Я застал эту любезную актрису в прекрасной компании. Она представила меня всем собравшимся и рассказала мне о присутствующих. Имя, которое меня поразило, было Кребийон.
Как, месье! — сказал я, — Я счастлив, что скоро: уже восемь лет вы меня так чаруете! Выслушайте, пожалуйста.
Я пересказал ему самую красивую сцену из его «Зенобии и Радамиста», переведенную мною белым стихом. Сильвия была очарована, видя удовольствие, которое испытал восьмидесятилетний Кребийон, слушая сцену на языке, который любил больше, чем свой. Он повторил сцену по-французски и отметил вежливо места, которые, как он сказал, я улучшил. Я поблагодарил, не поддавшись на комплимент. Мы сидели за столом и, отвечая на расспросы о том, что я увидел замечательного в Париже, я рассказал ему обо всем, что увидел и понял, за исключением беседы с Патю. Проговорив со мной не менее двух часов, Кребийон, который лучше всех других понял, какой путь мне пришлось преодолеть, чтобы понять хорошие и дурные черты его нации, сказал мне такие слова:
— Для первого дня, месье, нахожу, что вы многое поняли. Вы достигли большого прогресса.
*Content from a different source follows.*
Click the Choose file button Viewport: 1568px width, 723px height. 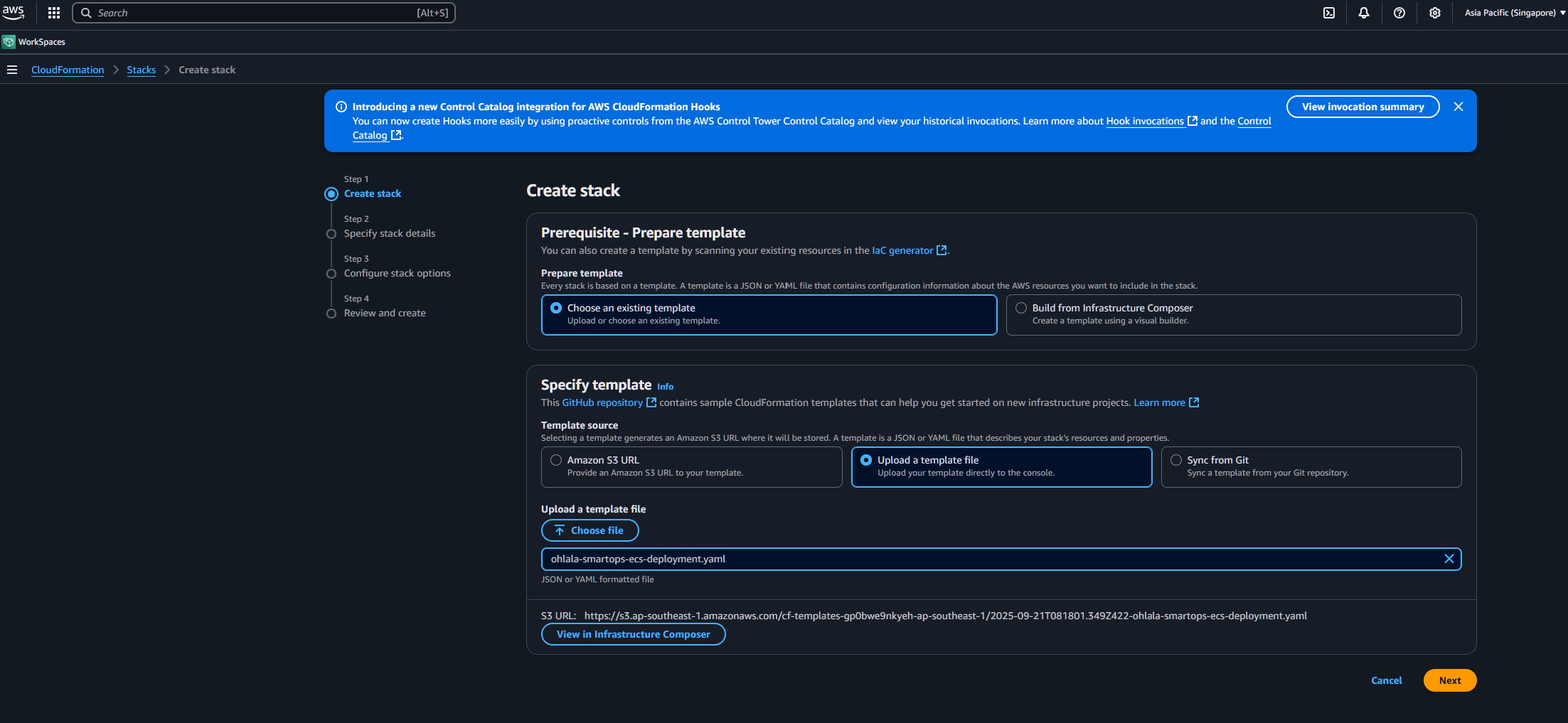coord(590,530)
Я считаю, что вы хорошо рассказываете. Вы говорите по-французски так, что вас легко понять, но все, что вы сказали, вы излагали итальянскими фразами. Вы прислушиваетесь к окружающему, интересуетесь им и вызываете своим свежим взглядом повышенное внимание у многих, вас слушающих; скажу вам также, что ваш жаргон завоевывает одобрение слушателей, потому что он странен и нов, и вы в стране, где любят прежде всего то, что странно и ново, но, несмотря на это, вы должны с завтрашнего дня, не позже, приложить все усилия, чтобы научиться хорошо говорить на нашем языке, потому что через два или три месяца те, кто сегодня вам аплодирует, начнут смеяться над вами.
— Я это понимаю и боюсь этого; поэтому моей главной целью по прибытии сюда было приложить все силы на изучение французского языка и литературы, но как мне, месье, найти учителя? Я ученик несдержанный, задающий много вопросов, любопытный, надоедливый, ненасытный. Я недостаточно богат, чтобы платить такому учителю, если предположить, что я его найду.
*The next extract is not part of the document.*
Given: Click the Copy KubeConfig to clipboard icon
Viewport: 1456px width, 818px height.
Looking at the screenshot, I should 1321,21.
— Пятьдесят лет, месье, я ищу такого ученика, как вы описали, и это я вам буду платить, если вы хотите приходить ко мне брать уроки. Я живу у Маре, на улице «des Douze portes» [25], у меня есть лучшие итальянские поэты, которых я попрошу вас переводить на французский, и я никогда не сочту вас ненасытным.
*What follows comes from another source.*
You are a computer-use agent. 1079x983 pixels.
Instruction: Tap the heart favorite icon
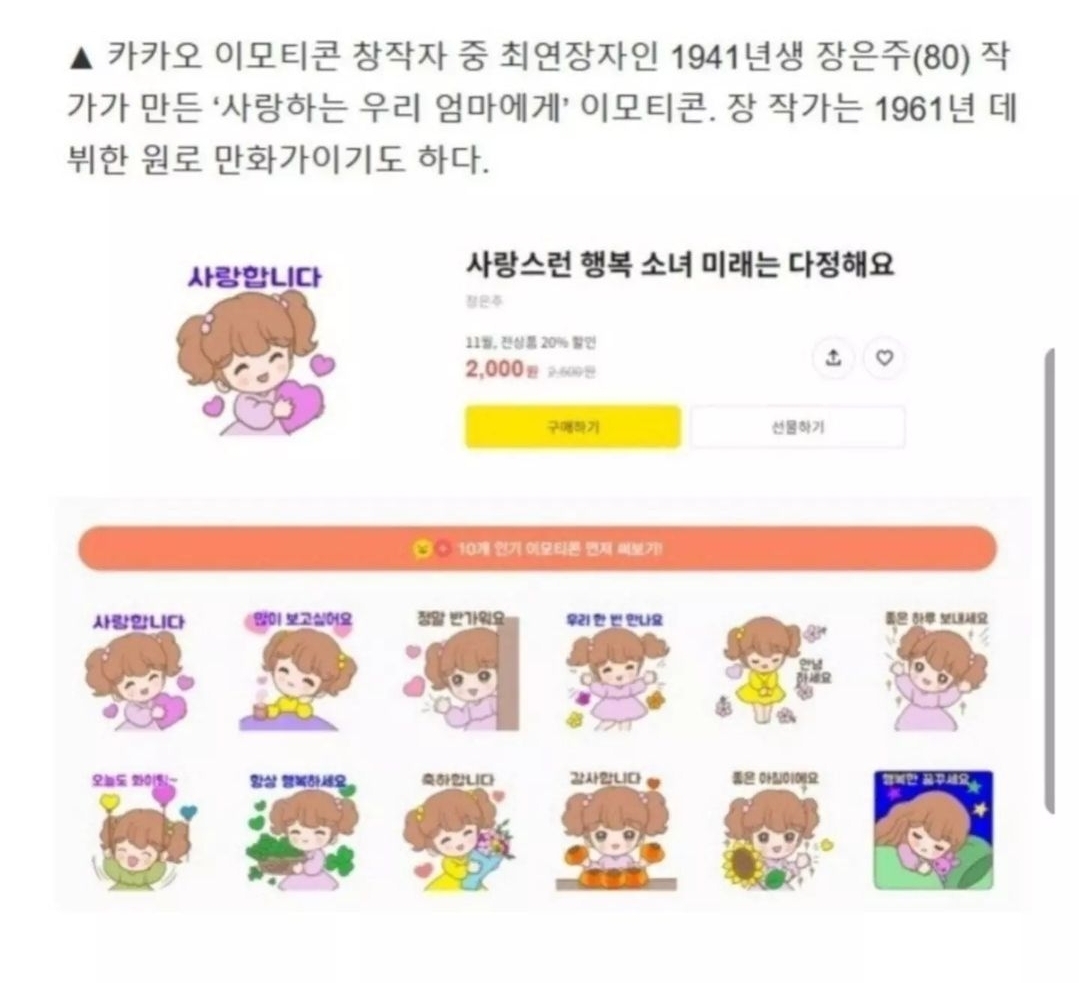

Я согласился, не умея выразить все мое чувство благодарности. Кребийон был ростом шести футов, на три дюйма выше меня, хорошо ел, разговаривал любезно и не подсмеиваясь, и знаменит был своими меткими словечками. Он провел жизнь, никуда, за редким исключением, не выезжая и почти ни с кем не встречаясь, держал постоянно во рту трубку и был окружен восемнадцатью или двадцатью кошками, с которыми развлекался большую часть дня. У него была старая гувернантка, кухарка и слуга. Его гувернантка заботилась обо всем, держала его деньги и не позволяла ему во что бы то ни было вникать, ни в чем не давая ему отчета. Весьма примечательным было следующее. Его физиономия была похожа на львиную или кошачью морду, что одно и то же. Он был королевским цензором, что, как он мне говорил, его забавляло. Его гувернантка читала ему творения, которые ему приносили, и приостанавливала чтение, когда ей казалось, что вещь заслуживает его цензуры, и я смеялся от его диспутов с этой гувернанткой, когда он был иного с ней мнения. Я услышал однажды, как эта женщина отослала кого-то, кто пришел за своей проверенной рукописью, говоря ему:
— Приходите на следующей неделе, потому что у нас не было времени просмотреть вашу работу.